If it’s one thing I’ve learned in my career so far it’s that no matter how old we are or how successful we become, everyone likes a pat on the back every now and then. Over the past couple of weeks I’ve been dealing with clients I’ve perceived as difficult and challenging. They haven’t complained, whined or scolded. They just haven’t felt the need to say, “good job!”Therefore, I assume they think I’m an idiot, my work stinks and wish to find someone they think is better and smarter. Healthy, huh? In my defense, I do feel it’s human nature to question your talents when you don’t receive positive feedback, but really, you do get so much more out of a person when you give them even just a little affirmation.
Sometimes my security as a professional decreases because, and I’ll admit it, I like to hear I’m fabulous.
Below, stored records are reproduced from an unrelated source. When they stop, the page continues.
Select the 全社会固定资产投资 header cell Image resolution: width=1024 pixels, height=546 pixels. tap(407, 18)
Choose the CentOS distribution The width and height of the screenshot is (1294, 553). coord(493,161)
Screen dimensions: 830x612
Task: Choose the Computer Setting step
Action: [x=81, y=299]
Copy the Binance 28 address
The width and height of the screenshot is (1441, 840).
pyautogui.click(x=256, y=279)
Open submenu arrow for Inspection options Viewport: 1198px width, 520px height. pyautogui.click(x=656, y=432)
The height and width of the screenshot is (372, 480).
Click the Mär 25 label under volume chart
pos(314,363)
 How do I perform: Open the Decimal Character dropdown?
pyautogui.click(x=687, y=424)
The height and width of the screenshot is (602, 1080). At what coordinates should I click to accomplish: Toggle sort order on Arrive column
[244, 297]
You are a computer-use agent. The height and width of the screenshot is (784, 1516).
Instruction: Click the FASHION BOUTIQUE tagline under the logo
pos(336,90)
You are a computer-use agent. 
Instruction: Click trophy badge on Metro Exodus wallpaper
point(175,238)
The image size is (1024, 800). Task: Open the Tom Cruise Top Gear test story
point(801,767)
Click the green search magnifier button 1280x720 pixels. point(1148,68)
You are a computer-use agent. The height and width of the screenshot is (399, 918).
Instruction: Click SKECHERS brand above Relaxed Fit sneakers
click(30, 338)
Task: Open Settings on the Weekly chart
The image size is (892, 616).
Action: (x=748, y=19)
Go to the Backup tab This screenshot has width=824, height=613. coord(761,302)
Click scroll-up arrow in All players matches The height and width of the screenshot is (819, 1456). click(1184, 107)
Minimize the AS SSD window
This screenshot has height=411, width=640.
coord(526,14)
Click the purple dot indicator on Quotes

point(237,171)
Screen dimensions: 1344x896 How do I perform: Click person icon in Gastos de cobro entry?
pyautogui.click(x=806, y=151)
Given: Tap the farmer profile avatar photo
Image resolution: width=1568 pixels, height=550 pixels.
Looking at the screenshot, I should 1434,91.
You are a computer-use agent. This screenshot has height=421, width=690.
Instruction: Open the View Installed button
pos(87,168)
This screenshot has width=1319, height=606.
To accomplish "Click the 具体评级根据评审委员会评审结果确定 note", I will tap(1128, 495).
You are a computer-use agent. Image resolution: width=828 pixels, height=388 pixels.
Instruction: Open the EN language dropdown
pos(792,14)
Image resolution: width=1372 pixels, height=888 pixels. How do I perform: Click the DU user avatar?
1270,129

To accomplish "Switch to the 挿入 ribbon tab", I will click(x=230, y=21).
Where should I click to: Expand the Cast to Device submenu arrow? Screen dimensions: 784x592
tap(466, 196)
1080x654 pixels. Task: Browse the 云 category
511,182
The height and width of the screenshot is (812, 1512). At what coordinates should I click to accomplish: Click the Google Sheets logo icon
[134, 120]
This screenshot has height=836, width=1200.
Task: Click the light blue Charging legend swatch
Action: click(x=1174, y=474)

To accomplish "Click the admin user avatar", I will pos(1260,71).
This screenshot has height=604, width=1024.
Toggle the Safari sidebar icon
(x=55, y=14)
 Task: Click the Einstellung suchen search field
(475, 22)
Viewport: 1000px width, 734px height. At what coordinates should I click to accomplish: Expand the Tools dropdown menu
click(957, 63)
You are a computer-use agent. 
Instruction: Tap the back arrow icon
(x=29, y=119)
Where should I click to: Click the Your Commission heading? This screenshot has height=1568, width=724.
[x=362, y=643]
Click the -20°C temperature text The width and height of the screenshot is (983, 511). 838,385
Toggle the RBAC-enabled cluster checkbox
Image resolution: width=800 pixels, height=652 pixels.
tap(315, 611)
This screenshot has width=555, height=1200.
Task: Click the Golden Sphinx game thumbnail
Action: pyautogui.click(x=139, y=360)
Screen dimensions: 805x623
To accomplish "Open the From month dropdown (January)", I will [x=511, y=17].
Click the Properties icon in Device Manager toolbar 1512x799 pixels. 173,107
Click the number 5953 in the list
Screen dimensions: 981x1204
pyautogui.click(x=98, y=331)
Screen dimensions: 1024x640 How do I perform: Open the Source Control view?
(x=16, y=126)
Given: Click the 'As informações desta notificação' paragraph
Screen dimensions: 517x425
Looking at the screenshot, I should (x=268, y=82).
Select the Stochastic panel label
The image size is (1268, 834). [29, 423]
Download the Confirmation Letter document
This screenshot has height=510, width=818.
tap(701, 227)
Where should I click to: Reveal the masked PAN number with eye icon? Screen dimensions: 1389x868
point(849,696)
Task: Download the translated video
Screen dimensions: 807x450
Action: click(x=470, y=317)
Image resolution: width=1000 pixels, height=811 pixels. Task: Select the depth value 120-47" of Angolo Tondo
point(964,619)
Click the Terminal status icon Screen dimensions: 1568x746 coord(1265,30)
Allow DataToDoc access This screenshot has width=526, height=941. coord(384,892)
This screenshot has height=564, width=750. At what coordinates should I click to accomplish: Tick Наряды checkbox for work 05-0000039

But today I realized that it’s not me–we all want a little pat on the back. I had two interactions with people I greatly respect who all but admitted they like to hear how wonderful they are too–every now and then. A colleague, who I felt never let clients or work stress him out shared that he internalizes his anxiety and, in fact, gets nervous before important meetings and/or presentations. And, my mother, an extremely successful teacher of more than 35 years, filled me in on how her principal recently singled her out and thanked her for always being able to count on her for a job well done. See? I’m not alone. Even those I look up to need a little Stuart Smalley mantra.
Like everything in life, this is another lesson learned and I make it a point to provide those I work with the feedback I would want. Granted, neither myself, nor anyone else, is perfect, so the feedback may not always be positive. However, just knowing whether the direction in which you’re headed is the right one can help immensely.
So, those clients I’m referring to aren’t really challenging, and if they don’t feel the need to reaffirm that the job I’m doing is a good one that’s fine. I’ll just have to have my own secret daily affirmation myself. Whatever works, right?